Learning from other industries
Checking out what sorts of content thrive on other industries wouldn’t hurt as well.
As you can probably get more content/campaign ideas from other industry-specific communities that might haven’t been implemented in your space yet.
For instance, MozCast is a widely used interactive content-based site that many online marketers use (and certainly an asset that Moz, as a brand, can get to take advantage of).
This is an asset that can also be applied by other industries, if they’ll just think of the types of information that frequently change in their industry (that people may also search for on a regular basis) – like the World Bank’s linked data.
There are so many places on the web that can help you execute on this kind of ideation process on a larger scale.
Or just by understanding how other industries make use of data to come up with better, hard-to-replicate and linkworthy content on Reddit’s DataIsBeautiful:
Learning from what people really need
The main essence and goal of content marketing is to really understand your target audience on a deeper level and for the brand to have the ability to communicate with its audience on a consistent basis.
Developing personas and being able to classify different audience segments/archetypes in the initial process of any content campaign is very crucial, because this process allows the eventual efforts of the campaign to become more targeted and efficient.
Make a list of the people on each of your target segment.
- Amplifiers – these could be industry thought-leaders, bloggers, or book authors who have large following on social media.
- Publishers – high-traffic websites that are focused on publishing content about your industry.
- Practitioners – both your direct and indirect business competitors.

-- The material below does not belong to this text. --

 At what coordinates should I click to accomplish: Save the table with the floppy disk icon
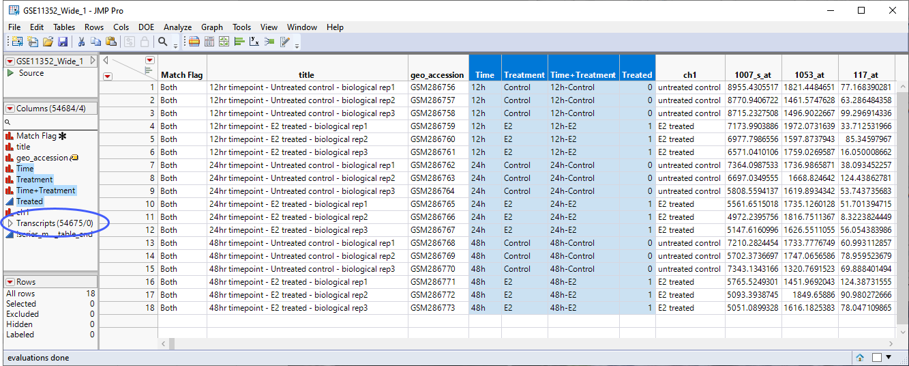(63, 42)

- Customers – individuals and businesses who use and are interested in your product/service
Follow the stories and types of content that they mostly read and/or share on the social web.

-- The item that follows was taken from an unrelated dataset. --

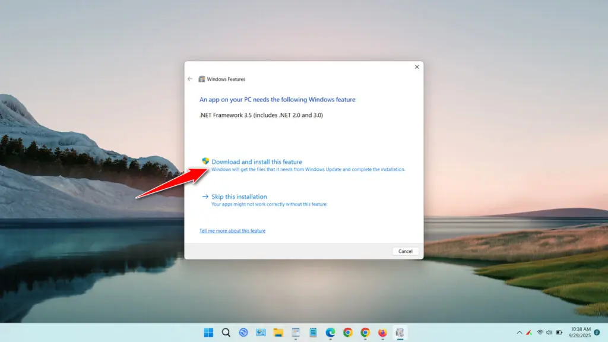Launch File Explorer from the taskbar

Learn how to create the content that these people genuinely read and share.
Forums and other active online communities (like Quora, Facebook or Linkedin Groups) are also great places to start to really get a better picture of the kinds of information that people normally search for in your space.
Conceptualize content based on other successful publications’ audience
Create and design content as if you’re writing for the audience that other popular sites/publications in your space are targeting. Analyse the top publications in your industry, and assess each site’s content focus. For instance:
- Moz – focuses on advanced and technical tutorials about anything under the inbound marketing realm and has a strong and active community.
- Search Engine Land – focuses on news stories that technical SEOs care about.
- Quicksprout – focuses on providing comprehensive guides/tutorials targeted to non-technical practitioners, newbies and business owners.
This approach to content development will not just help you steal their audience, but also in getting their (influencers) attention – which can add more value to your relationship building efforts.
The process of analysing and understanding the content focus of these authoritative websites can also help you build your own theme for your brand’s content campaigns (same as to how I’ve somehow managed to build a theme for my blog based on the topic areas and target audience that they haven’t focused on that much – which is continuously providing actionable, evergreen, inexpensive and easy-to-implement online marketing strategies).
And having a theme that you can strictly follow for your content development efforts can extremely help make a brand standout in a shorter period of time, especially when the theme you’ve decided to focus on ties with your business’ objectives and branding.
Building and proving your expertise on one particular topic area in your industry can help shape your brand’s unique voice and selling point.
And expanding on the other topics that your brand should also be attached to and getting other people to believe that you’re truly an expert will be a lot easier once you’ve already proven that your brand is a definitive source for one or two topic areas in your space.